E' estate, ma al centro del dibattito politico cittadino torna la questione scuole a Vibo Valentia e nelle sue frazioni. Mentre l’amministrazione comunale rassicura sulla situazione dell’Istituto Garibaldi,  regna l’incertezza per altri plessi scolastici.

La scuola Don Bosco resta in una situazione indefinita, mentre per la scuola Murmura è ormai certo che resterà ancora per un anno nella sede provvisoria di Palazzo "Gemini". Ma è nella frazione costiera di Vibo Marina che la situazione appare più delicata. Gli studenti dell’istituto Amerigo Vespucci sono costretti a frequentare una scuola solo parzialmente agibile, in attesa del completamento dei lavori. Il Comune ha più volte garantito la riapertura della vicina scuola Presterà, ma ad oggi non ci sono certezze.

Ancora più complesso il quadro per la scuola Buccarelli, situata nel quartiere Pennello. Le famiglie degli studenti, attualmente trasferiti presso la scuola di Bivona, attendono da tempo.

Su questo fronte si è espresso il capogruppo di Fratelli d’Italia Antonio Schiavello, che aveva incontrato i genitori insieme all’assessore alla Pubblica Istruzione Vania Continanza. La preoccupazione è sfociata in un’interrogazione ufficiale rivolta al sindaco Enzo Romeo e all’assessore ai Lavori pubblici Salvatore Monteleone: Schiavello chiede chiarimenti sui tempi e sull’iter amministrativo per l’avvio degli interventi.
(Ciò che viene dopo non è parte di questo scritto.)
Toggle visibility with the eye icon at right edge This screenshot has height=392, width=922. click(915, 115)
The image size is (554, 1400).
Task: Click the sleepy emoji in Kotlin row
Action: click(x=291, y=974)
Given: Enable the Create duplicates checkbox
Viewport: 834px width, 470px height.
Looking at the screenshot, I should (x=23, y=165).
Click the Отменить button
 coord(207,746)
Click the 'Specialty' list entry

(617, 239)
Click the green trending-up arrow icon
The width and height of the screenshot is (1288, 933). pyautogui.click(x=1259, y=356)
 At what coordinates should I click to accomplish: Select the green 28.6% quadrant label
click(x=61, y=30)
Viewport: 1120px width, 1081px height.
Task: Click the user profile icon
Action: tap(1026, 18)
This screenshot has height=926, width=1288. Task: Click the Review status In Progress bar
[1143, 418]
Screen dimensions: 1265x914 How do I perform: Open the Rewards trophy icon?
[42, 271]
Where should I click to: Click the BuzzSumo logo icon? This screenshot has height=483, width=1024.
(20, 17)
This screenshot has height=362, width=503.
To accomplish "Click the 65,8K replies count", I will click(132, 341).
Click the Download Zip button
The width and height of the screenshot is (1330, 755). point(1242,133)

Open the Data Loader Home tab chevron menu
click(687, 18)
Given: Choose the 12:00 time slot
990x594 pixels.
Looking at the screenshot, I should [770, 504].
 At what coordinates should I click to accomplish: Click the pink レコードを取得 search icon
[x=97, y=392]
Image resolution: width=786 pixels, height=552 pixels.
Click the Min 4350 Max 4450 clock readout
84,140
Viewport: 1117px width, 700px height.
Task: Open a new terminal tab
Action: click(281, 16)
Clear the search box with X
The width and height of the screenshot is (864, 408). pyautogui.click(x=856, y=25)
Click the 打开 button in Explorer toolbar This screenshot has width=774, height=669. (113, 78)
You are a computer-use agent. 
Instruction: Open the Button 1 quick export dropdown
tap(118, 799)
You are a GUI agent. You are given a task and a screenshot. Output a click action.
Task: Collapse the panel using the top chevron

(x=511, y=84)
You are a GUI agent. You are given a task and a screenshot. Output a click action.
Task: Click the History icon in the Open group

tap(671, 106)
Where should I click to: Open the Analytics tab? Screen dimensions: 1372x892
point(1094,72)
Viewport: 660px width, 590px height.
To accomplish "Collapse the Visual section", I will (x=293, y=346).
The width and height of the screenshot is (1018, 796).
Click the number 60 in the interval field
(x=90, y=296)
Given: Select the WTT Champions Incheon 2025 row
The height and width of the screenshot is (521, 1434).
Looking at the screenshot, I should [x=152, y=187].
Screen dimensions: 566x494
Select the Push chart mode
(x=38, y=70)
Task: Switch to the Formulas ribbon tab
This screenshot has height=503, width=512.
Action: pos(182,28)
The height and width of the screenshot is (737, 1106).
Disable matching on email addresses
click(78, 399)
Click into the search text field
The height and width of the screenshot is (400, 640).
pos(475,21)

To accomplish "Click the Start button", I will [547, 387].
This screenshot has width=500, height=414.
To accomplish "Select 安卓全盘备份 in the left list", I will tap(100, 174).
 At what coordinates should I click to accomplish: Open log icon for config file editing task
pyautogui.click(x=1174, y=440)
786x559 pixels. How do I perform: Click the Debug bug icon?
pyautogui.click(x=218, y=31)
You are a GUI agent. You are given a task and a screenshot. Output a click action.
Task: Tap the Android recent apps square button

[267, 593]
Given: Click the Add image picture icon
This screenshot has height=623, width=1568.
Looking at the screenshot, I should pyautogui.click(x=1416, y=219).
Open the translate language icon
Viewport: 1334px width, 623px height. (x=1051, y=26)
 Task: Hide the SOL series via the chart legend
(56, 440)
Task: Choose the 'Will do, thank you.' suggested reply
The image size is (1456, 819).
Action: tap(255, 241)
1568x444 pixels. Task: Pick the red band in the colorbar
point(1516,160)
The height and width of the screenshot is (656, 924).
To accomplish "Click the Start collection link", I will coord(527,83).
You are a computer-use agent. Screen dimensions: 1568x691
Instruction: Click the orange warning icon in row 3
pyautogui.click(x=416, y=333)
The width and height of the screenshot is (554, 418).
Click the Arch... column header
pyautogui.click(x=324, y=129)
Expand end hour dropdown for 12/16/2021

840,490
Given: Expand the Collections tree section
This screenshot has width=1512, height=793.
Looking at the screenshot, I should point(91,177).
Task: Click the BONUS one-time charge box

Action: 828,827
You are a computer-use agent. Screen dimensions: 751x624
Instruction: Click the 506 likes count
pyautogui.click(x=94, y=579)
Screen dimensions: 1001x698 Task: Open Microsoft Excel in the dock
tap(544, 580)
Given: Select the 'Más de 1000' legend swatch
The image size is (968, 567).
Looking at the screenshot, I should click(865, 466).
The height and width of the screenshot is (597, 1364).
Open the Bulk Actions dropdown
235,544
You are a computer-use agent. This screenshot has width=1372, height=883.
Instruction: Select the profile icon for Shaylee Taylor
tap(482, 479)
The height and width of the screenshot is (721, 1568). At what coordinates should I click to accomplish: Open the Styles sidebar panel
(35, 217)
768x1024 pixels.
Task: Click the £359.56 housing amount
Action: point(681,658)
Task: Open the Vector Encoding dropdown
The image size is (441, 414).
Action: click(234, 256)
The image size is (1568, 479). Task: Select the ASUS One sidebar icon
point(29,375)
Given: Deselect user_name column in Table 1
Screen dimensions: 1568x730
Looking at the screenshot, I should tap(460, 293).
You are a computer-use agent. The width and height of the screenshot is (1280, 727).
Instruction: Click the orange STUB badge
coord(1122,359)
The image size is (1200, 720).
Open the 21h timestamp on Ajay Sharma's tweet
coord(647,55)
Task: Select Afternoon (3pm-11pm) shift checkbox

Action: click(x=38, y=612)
Secondo quanto emerso, le iscrizioni scolastiche sarebbero già state effettuate considerando la futura disponibilità delle strutture Presterà e Buccarelli. Tuttavia, nonostante una delibera urgente del consiglio comunale del 21 dicembre 2024, ad oggi non risultano atti propedeutici all’avvio dei lavori. Una mancanza che solleva più di un interrogativo al consigliere comunale di opposizione. Che, in merito alla scuola "Boccarelli" del quartiere Pennello, chiede di sapere "se e quando siano stati interessati gli uffici con atto formale per l'avvio delle attività connesse. E qualora ciò non sia avvenuto, di spiegarne le ragioni". Peraltro, da quanto trapela, le iscrizioni sarebbero state effettuate tenendo conto della consegna sia della "Presterà" che della scuola "Buccarelli", nel quartiere Pennello". In relazione a quest'ultima, poi, il consiglio comunale, lo scorso 21 dicembre ha deliberato, con atto di indirizzo urgente ai dirigenti ed ai competenti uffici, di dare corso alle procedure inerenti e necessarie alla realizzazione dei lavori ma, al momento, "non risulta –conclude Schiavello –alcun atto propedeutico alla realizzazione degli stessi, nonostante il tempo intercorso".